(Items listed in a dataset)
|---|
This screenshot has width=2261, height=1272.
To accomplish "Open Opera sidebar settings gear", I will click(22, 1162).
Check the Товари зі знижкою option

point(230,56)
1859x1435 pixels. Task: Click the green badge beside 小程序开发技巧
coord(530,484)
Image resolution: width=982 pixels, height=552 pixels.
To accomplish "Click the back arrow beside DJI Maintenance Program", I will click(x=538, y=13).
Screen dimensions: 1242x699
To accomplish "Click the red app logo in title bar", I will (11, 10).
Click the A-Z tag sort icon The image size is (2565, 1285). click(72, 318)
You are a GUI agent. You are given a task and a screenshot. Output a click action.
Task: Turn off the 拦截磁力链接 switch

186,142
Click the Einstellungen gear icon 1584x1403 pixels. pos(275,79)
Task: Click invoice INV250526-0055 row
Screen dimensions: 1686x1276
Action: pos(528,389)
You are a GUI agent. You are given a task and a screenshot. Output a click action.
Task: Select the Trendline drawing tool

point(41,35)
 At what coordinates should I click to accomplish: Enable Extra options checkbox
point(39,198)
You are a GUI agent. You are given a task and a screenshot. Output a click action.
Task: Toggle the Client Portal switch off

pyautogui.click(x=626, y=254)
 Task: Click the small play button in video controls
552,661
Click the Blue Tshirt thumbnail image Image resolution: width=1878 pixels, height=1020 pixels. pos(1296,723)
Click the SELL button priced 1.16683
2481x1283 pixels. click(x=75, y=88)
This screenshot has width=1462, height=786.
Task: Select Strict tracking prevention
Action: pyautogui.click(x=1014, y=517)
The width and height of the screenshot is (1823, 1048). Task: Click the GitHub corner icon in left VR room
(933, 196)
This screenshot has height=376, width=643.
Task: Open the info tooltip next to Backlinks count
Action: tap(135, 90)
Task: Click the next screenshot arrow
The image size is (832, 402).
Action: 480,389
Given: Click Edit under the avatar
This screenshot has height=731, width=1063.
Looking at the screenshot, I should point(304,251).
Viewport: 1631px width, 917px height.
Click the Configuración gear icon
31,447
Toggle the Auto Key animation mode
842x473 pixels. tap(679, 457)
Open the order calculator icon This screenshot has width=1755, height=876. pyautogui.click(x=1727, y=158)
|---|
Exercise brief: All the entries are to be reproduced verbatim.

Response:
This screenshot has width=2261, height=1272.
To accomplish "Open Opera sidebar settings gear", I will click(22, 1162).
Check the Товари зі знижкою option

point(230,56)
1859x1435 pixels. Task: Click the green badge beside 小程序开发技巧
coord(530,484)
Image resolution: width=982 pixels, height=552 pixels.
To accomplish "Click the back arrow beside DJI Maintenance Program", I will click(x=538, y=13).
Screen dimensions: 1242x699
To accomplish "Click the red app logo in title bar", I will (11, 10).
Click the A-Z tag sort icon The image size is (2565, 1285). click(72, 318)
You are a GUI agent. You are given a task and a screenshot. Output a click action.
Task: Turn off the 拦截磁力链接 switch

186,142
Click the Einstellungen gear icon 1584x1403 pixels. pos(275,79)
Task: Click invoice INV250526-0055 row
Screen dimensions: 1686x1276
Action: pos(528,389)
You are a GUI agent. You are given a task and a screenshot. Output a click action.
Task: Select the Trendline drawing tool

point(41,35)
 At what coordinates should I click to accomplish: Enable Extra options checkbox
point(39,198)
You are a GUI agent. You are given a task and a screenshot. Output a click action.
Task: Toggle the Client Portal switch off

pyautogui.click(x=626, y=254)
 Task: Click the small play button in video controls
552,661
Click the Blue Tshirt thumbnail image Image resolution: width=1878 pixels, height=1020 pixels. pos(1296,723)
Click the SELL button priced 1.16683
2481x1283 pixels. click(x=75, y=88)
This screenshot has width=1462, height=786.
Task: Select Strict tracking prevention
Action: pyautogui.click(x=1014, y=517)
The width and height of the screenshot is (1823, 1048). Task: Click the GitHub corner icon in left VR room
(933, 196)
This screenshot has height=376, width=643.
Task: Open the info tooltip next to Backlinks count
Action: tap(135, 90)
Task: Click the next screenshot arrow
The image size is (832, 402).
Action: 480,389
Given: Click Edit under the avatar
This screenshot has height=731, width=1063.
Looking at the screenshot, I should point(304,251).
Viewport: 1631px width, 917px height.
Click the Configuración gear icon
31,447
Toggle the Auto Key animation mode
842x473 pixels. tap(679, 457)
Open the order calculator icon This screenshot has width=1755, height=876. pyautogui.click(x=1727, y=158)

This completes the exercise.